This final webinar from the WorldFAIR case study on Population Health will present the final published report WorldFAIR Population health resource library and training package (D7.2).
More about the Case Study on Population Health
The Implementation Network for Sharing Population Information from Research Entities (INSPIRE) project is assembling technologies and standards in support of a data hub that facilitates federated and/or shared research capable of interoperating across often-neglected low-resource settings: it aims to provide a platform-as-a-service, which can make data of disparate types available to many different styles of analysis, among which AI systems are increasingly prominent.

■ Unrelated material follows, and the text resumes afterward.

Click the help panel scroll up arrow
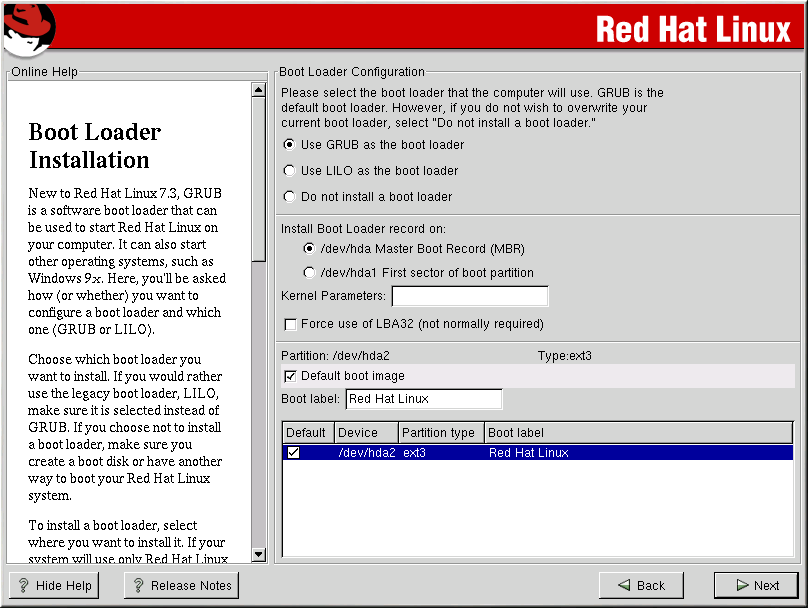Viewport: 808px width, 608px height. click(258, 90)
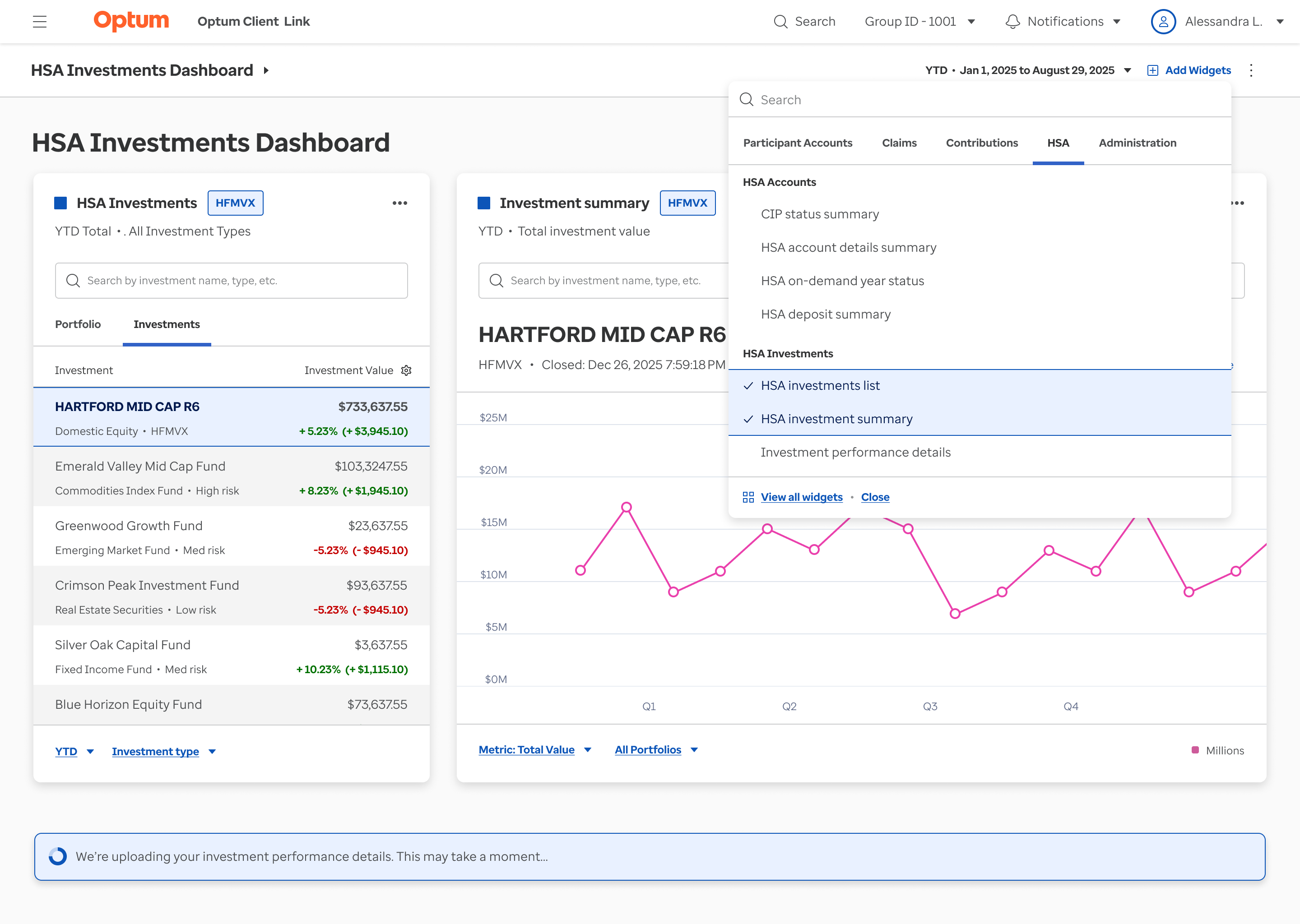
Task: Click the Close link in the widgets panel
Action: (874, 497)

INSPIRE uses OMOP, a common data model that is becoming the gold standard for systematically integrating health data from disparate sources and conducting observational research at scale using routine clinical care data. However, OMOP is not completely FAIR29 and further work is needed to improve the ability to integrate diverse sources of data.
This case study team will improve the interoperation of OMOP with other standards to enable machine-actionable descriptions of data structure and provenance (e.g., DDI-CDI, PROV-O, SDTL); the composition of measurements focused on the objects of research (e.g., I-ADOPT); record linkage modeling for creating and evaluating bridges that connect domains, vocabularies (e.g., SKOS); and data discovery (e.g., Schema.org, DCAT). This suite of standards forms the basis of an ‘AI-Ready’ description of data suitable for use across domain and institutional boundaries.